_DATA PROVIDED_
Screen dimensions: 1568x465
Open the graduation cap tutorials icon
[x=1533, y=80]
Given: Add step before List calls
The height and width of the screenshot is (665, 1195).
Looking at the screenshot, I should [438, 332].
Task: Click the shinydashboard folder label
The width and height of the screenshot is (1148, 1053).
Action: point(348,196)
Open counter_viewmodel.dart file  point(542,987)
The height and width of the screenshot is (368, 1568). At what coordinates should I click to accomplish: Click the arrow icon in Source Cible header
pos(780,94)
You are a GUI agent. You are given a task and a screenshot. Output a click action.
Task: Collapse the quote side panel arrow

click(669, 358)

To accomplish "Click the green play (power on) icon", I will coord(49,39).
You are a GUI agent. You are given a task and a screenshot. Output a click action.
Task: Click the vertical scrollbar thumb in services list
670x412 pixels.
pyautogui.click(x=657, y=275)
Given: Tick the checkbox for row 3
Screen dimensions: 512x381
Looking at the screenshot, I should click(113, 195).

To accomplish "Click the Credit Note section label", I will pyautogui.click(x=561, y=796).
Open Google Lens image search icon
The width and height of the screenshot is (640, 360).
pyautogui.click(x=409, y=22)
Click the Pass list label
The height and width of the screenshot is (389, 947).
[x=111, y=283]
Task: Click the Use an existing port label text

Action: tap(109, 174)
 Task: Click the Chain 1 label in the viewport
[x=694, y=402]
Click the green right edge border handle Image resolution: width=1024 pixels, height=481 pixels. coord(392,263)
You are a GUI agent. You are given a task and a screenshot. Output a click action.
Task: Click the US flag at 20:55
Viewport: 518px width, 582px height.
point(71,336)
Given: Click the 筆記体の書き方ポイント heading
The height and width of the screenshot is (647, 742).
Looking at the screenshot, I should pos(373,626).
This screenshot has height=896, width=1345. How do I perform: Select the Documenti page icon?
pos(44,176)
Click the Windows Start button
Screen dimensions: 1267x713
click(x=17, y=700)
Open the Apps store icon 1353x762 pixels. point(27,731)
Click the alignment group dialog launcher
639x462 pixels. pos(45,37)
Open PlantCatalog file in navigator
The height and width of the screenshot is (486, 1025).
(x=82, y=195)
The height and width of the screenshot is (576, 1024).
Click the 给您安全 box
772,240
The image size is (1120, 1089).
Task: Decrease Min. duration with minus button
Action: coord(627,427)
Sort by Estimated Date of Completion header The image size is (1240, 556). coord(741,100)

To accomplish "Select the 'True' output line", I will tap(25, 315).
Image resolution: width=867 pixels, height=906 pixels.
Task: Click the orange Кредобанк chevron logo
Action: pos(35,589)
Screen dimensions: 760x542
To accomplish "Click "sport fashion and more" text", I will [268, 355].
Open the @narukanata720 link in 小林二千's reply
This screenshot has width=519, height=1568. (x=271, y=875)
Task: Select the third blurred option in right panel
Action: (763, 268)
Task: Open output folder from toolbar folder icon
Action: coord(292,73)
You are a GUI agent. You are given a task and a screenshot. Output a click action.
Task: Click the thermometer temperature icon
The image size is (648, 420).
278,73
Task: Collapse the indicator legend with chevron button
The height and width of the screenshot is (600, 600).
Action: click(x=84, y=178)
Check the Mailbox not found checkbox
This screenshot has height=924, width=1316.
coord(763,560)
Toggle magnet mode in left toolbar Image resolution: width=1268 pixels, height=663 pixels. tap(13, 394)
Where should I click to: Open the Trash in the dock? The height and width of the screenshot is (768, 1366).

_TASK REQUIREMENTS_
Copy every line from the entries that contains the word "checkbox".

_RESPONSE_
Given: Tick the checkbox for row 3
Check the Mailbox not found checkbox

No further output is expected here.